Counter-intuitive "Diagnosis \(\neq\) Answering": The teacher does not need to be correct; it only needs to diagnose where the student was wrong. This allows "diagnostic-only" distillation where a small model (Qwen3-VL-8B + FFR) can outperform its 32B teacher.
Patch Tax Nuance: Using \(\kappa\) to penalize assisted success forces the student to rank independent success higher than teacher-assisted success in advantage sorting, elegantly managing the tension between imitation and exploration.
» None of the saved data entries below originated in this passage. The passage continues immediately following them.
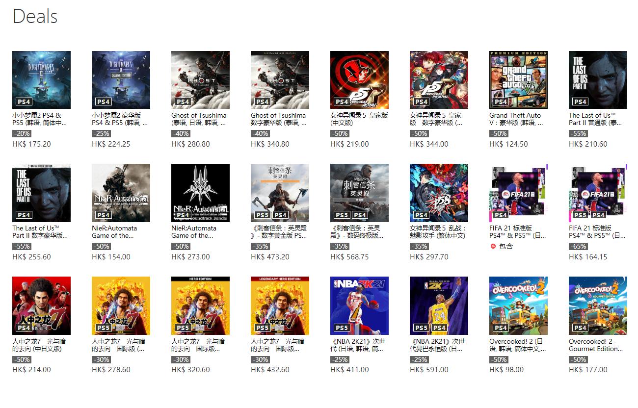Click the PS4 badge on Overcooked! 2 Gourmet Edition

581,328
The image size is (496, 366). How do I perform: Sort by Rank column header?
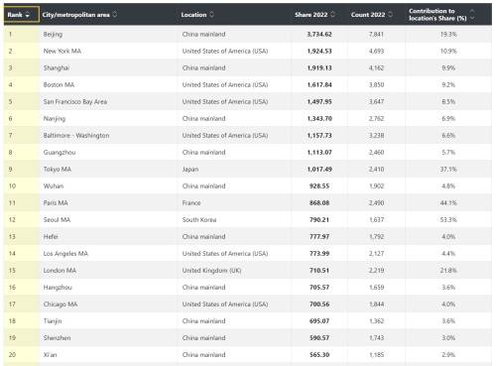coord(21,15)
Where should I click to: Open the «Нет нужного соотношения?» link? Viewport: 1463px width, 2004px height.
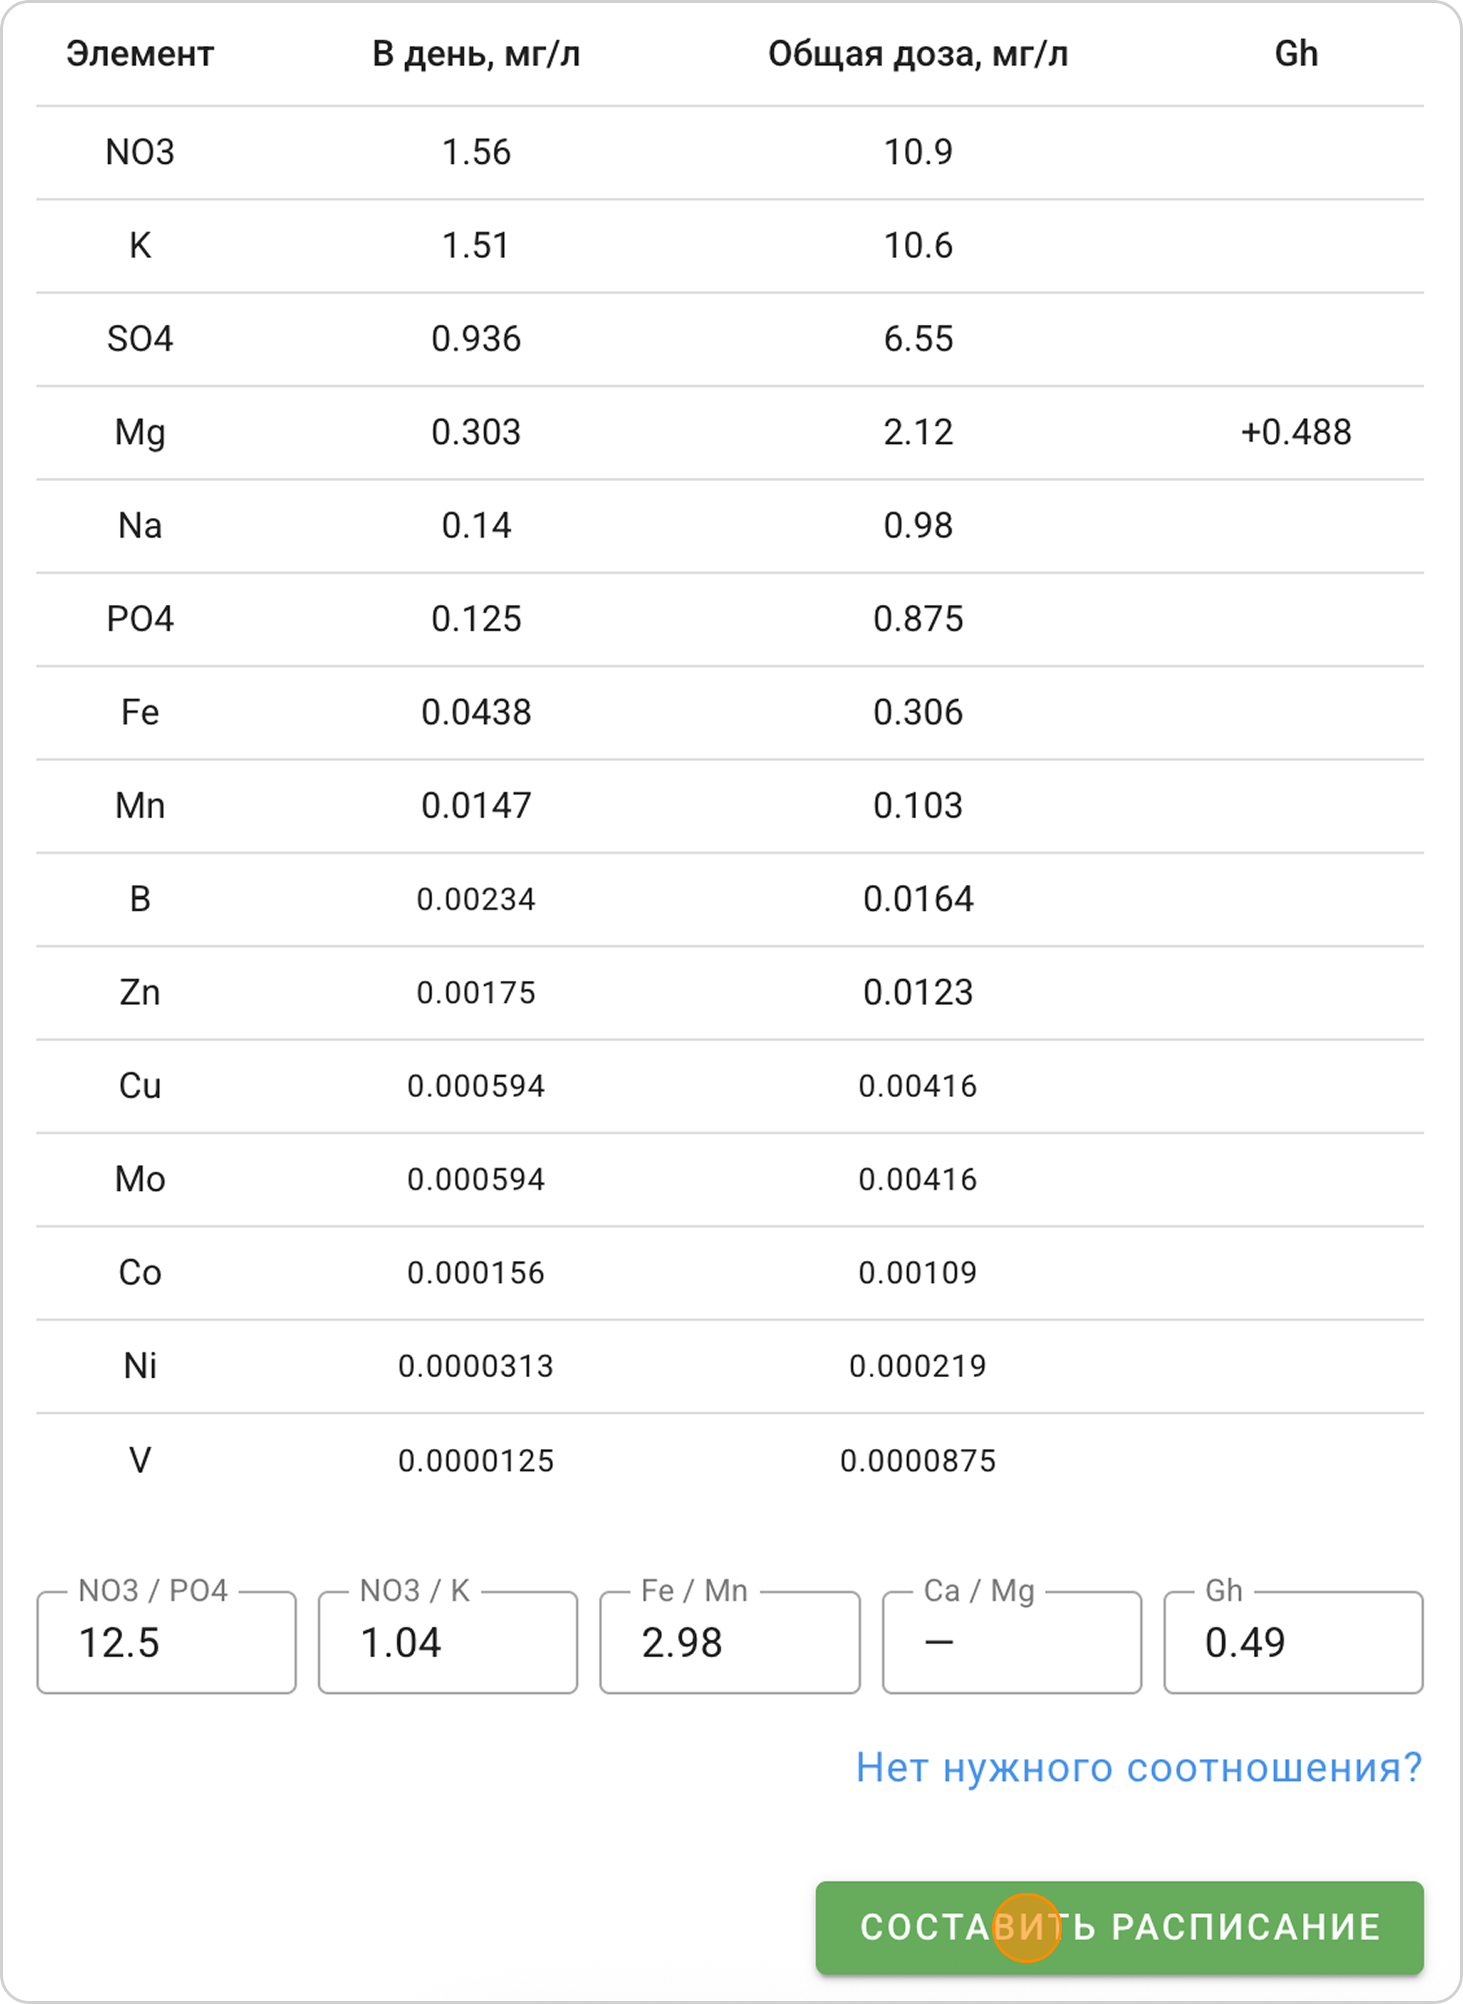pos(1138,1768)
Limitations & Future Work¶

Computational overhead is high due to teacher calls (vision understanding + tool use) for every failed rollout. GLM-4.5V was used for Pareto efficiency, but it remains costlier than pure RLVR.
Potential teacher bias: If the teacher systematically misdiagnoses a specific problem type, the student may be misled.
Leakage prevention relies on prompt engineering without mathematical guarantees.
Generalization to architectures beyond Qwen2.5-VL and Qwen3-VL remains unverified.
While the "declining intervention ratio" suggests internalization, further trajectory probing is needed to distinguish this from reward or distribution drift.
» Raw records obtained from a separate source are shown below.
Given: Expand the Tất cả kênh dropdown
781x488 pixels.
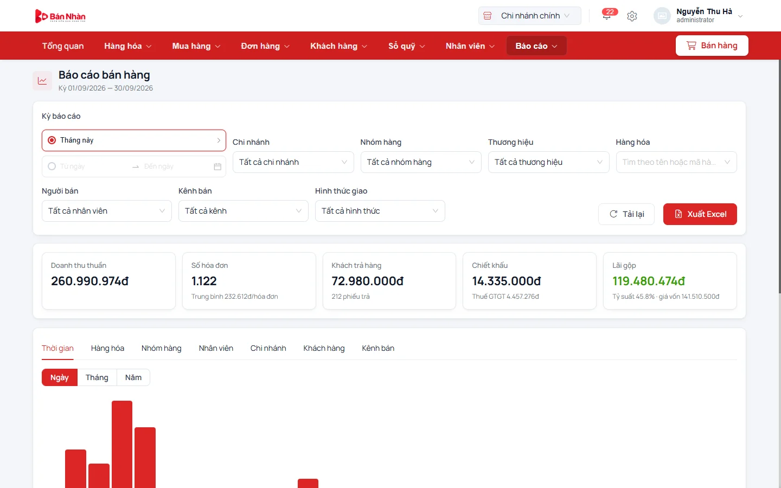Looking at the screenshot, I should click(x=244, y=211).
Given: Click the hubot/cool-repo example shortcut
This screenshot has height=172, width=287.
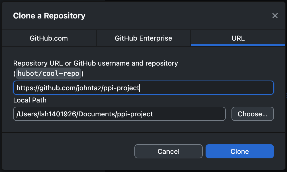Looking at the screenshot, I should click(x=48, y=73).
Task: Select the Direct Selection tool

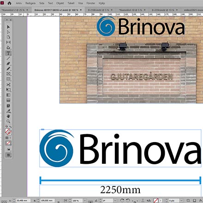Action: [x=8, y=32]
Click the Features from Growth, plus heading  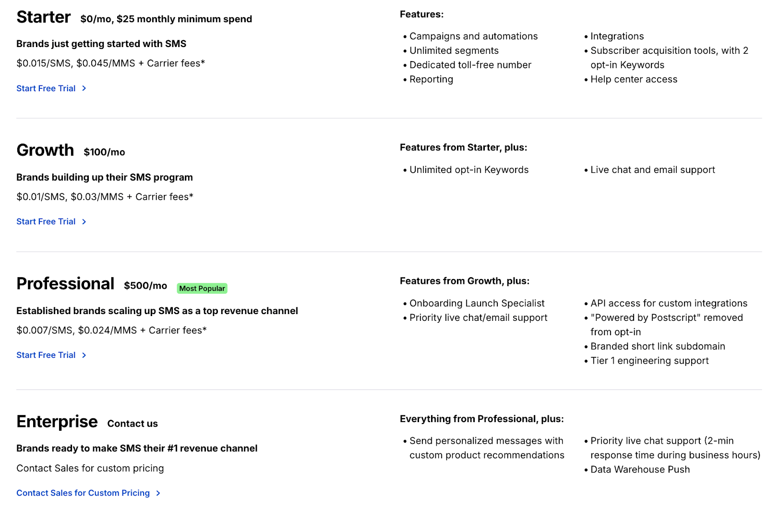(465, 281)
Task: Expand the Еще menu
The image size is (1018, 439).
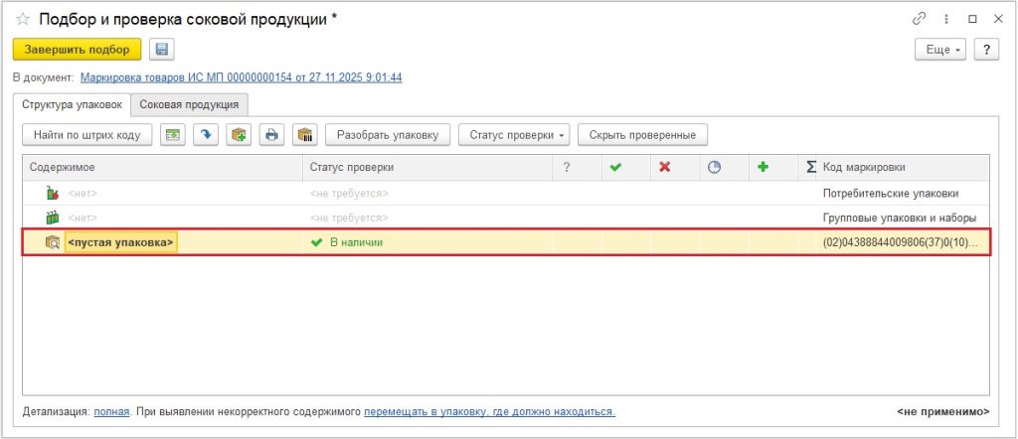Action: click(940, 50)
vs. LUFFY/Replay (hybrid policy): These mix off-policy teacher trajectories into the buffer, requiring complex regularization. FFR intervenes only at the observation level, preserving on-policy nature and leading across 8 benchmarks.
vs. Pixel-Reasoner/Video-Thinker (tool-use reasoner): These have students call tools themselves, which is unstable for small models. FFR out-sources tool use to the teacher, allowing the student to focus solely on evidence-based reasoning.
vs. SFT-Teacher: SFT is wholesale imitation. FFR intervenes only during failure and provides "where to look" rather than "what to say"—FFR significantly outperforms SFT for any given teacher size.
Insight: Observation-level intervention can be extended to any scenario where small models lack capability but large models excel at locating evidence, such as medical image diagnosis, code debugging, or agent task planning.

Rating¶

Novelty: ⭐⭐⭐⭐⭐ The choice of observation-level intervention, combined with zero-leakage prompt design and chosen rollouts, forms a robust new paradigm.
Experimental Thoroughness: ⭐⭐⭐⭐⭐ Comprehensive coverage across 8 benchmarks, multiple base models, various teachers, and detailed ablation/dynamic analyses.
Writing Quality: ⭐⭐⭐⭐ Comparisons of paradigms are clear (Figure 1), and case studies (Figure 3) are instructional, though some math notation is dense.
Value: ⭐⭐⭐⭐⭐ The result of a 7B model surpassing GPT-4o is highly practical, and the method integrates seamlessly into existing GRPO pipelines.